## [SET TASKS]
a. In the thread on pin sizes for Western knife handles, how wide was the pin inside the older Henckels knife's rivets?
b. Put the part of the entries that opens with the line containing "Screen dimensions: 800x500" and closes with the line containing "pyautogui.click(x=516, y=23)" into a JSON list of strings, one string per line, with blank lines left out.

## [EXTRACT TO READ]
• • •
# Is there a common pin size for Western knife handles/tangs?



## Ericfg (Jul 27, 2020)

I'm just starting my first re-handling projects so I need a little help. Regarding common western knives like Henckels, Wusthof, Victorinox etc. that have riveted handles, are there common pin/tang hole sizes on these knives? The first knife I've un-handled, a junk Marks Exaktor used just for practice, has 5/32" pin holes.
Is 5/32" common for these knives? And I'm talking recently made knives; like 1960s and up.
TIA.


----------



## HSC /// Knives (Jul 27, 2020)

those knives tend to have larger diameter pins,
common sizes would be nominal diameters, 5/32", 3/16" etc etc


----------



## Ericfg (Jul 27, 2020)

HSC /// Knives said:


> those knives tend to have larger diameter pins,
> common sizes would be nominal diameters, 5/32", 3/16" etc etc


Yeah, thanks. Most of my riveted handles seem to have 1/4" (or slightly larger) rivet _heads _so I was guessing the pin diameter might be pretty constant.


----------



## Taz575 (Jul 27, 2020)

Most I have seen are around 5/32" for the hole size in the tang for the rivets commonly used. If you are using straight pins, 1/8" pin fits nicely into a #30 drill bit hole. 1/8" pin doesn't fit into 1/8" hole from a 1/8" drill bit typically. #12 drill bit for 3/16" pins typically for a nice fit where you don't have to sand down the pins.


----------



## Ericfg (Jul 29, 2020)

For those playing along at home I just drilled out an older Henckels (60s-70s?) knife's rivets. The rivet _head _was a strong 3/8"(9.5+mm) and the pin inside was 3/16"(4.8mm). The 3/16" brass rod I got from Ace hardware fit the tang hole like a glove.
• • •
## [PROVIDED RECORDS]
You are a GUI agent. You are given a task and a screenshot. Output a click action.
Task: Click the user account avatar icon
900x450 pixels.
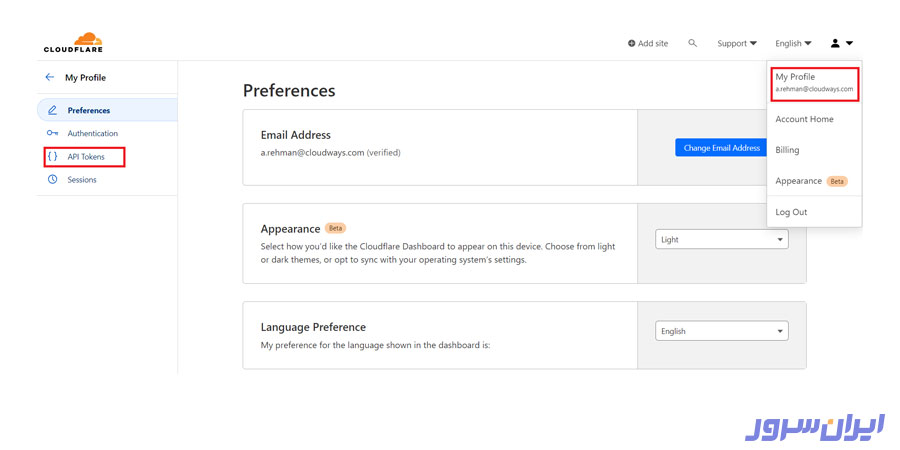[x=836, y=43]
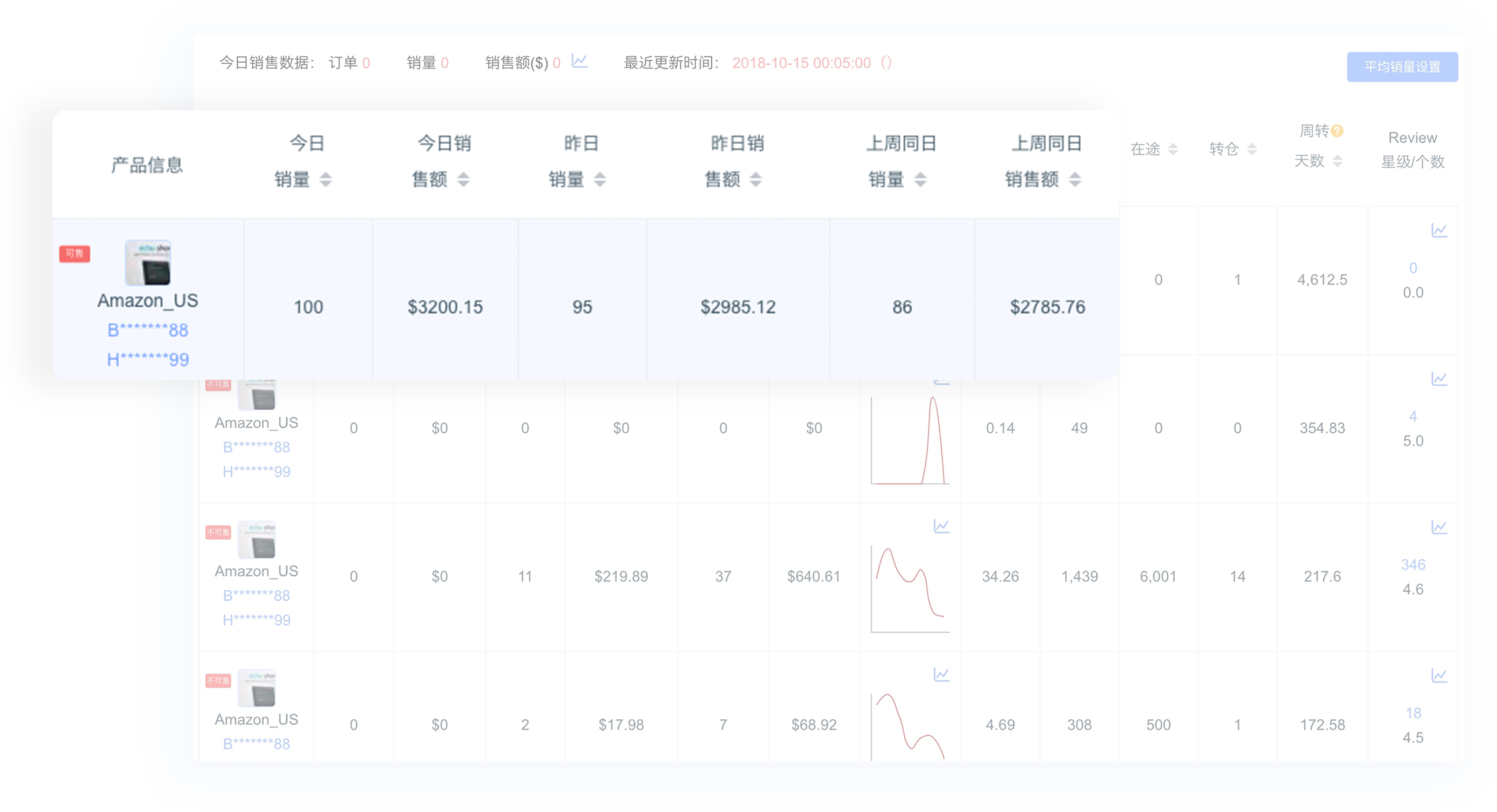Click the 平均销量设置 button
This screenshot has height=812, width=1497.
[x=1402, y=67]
• • •
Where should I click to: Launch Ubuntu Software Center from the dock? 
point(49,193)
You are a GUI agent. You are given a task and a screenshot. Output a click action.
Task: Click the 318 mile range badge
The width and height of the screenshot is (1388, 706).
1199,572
• • •
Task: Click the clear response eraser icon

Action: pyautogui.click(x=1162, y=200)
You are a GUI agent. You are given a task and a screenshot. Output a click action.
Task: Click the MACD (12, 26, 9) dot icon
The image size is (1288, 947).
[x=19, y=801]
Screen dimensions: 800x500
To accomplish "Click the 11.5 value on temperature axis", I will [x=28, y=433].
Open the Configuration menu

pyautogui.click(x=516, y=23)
• • •
## [REPLIES]
a. 3/16" (4.8mm)

b.
[
  "Screen dimensions: 800x500",
  "To accomplish \"Click the 11.5 value on temperature axis\", I will [x=28, y=433].",
  "Open the Configuration menu",
  "pyautogui.click(x=516, y=23)"
]